“That could be a huge liability and credit risk for Oracle. Your important customer, biggest customer by far, is a enterprise capital-funded start-up,” said Andrew Chang, a director at S&P Global.
OpenAI faces questions on the way it plans to satisfy its commitments to spend $1.4 trillion on AI infrastructure over the following eight years. It has struck deals with several Big Tech groups, including Oracle’s rivals.
Of the five hyperscalers—which include Amazon, Google, Microsoft, and Meta—Oracle is the just one with negative free money flow. Its debt-to-equity ratio has surged to 500 percent, far higher than Amazon’s 50 percent and Microsoft’s 30 percent, in keeping with JPMorgan.
While all five corporations have seen their cash-to-assets ratios decline significantly in recent times amid a boom in spending, Oracle’s is by far the bottom, JPMorgan found.
JPMorgan analysts noted a “tension between [Oracle’s] aggressive AI build-out ambitions and the bounds of its investment-grade balance sheet.”
Analysts have also noted that Oracle’s data center leases are for for much longer than its contracts to sell capability to OpenAI.

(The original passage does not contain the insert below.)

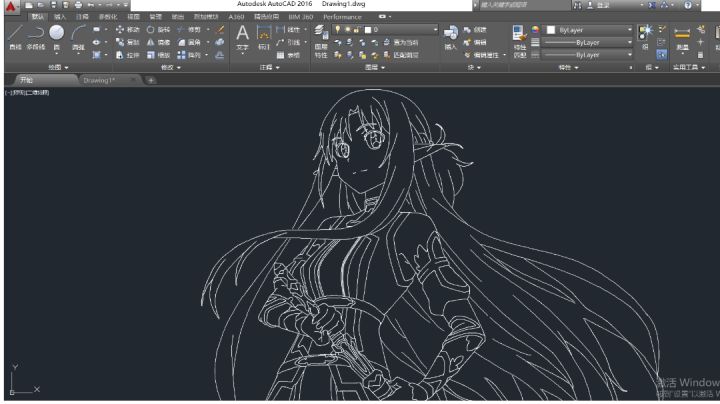Click the new drawing tab plus button
This screenshot has height=404, width=720.
(151, 80)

Oracle has signed a minimum of five long-term lease agreements for US data centers that can ultimately be utilized by OpenAI, leading to $100 billion of off-balance-sheet lease commitments. The sites are at various levels of construction, with some not expected to interrupt ground until next yr.

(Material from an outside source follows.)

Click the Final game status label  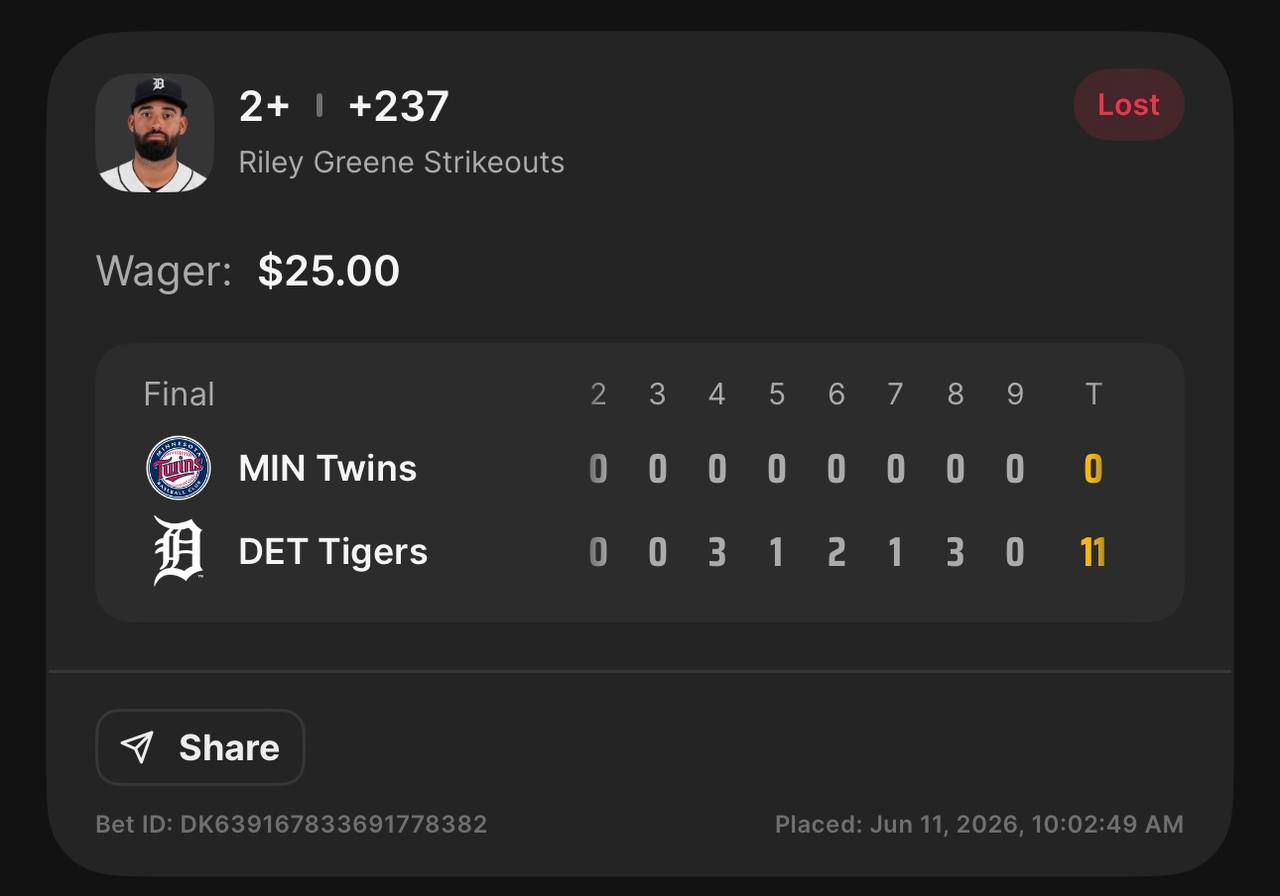point(179,394)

Safra Catz, Oracle’s sole chief executive from 2019 until she stepped down in September, resisted expanding its cloud business due to the vast expenses required. She was replaced by co-CEOs Clay Magouyrk and Mike Sicilia as a part of the pivot by Oracle to a brand new era focused on AI.
Catz, who’s now executive vice-chair of Oracle’s board, has exercised stock options and sold $2.5 billion of its shares this yr, in keeping with US regulatory filings. She had announced plans to exercise her stock options at the tip of 2024.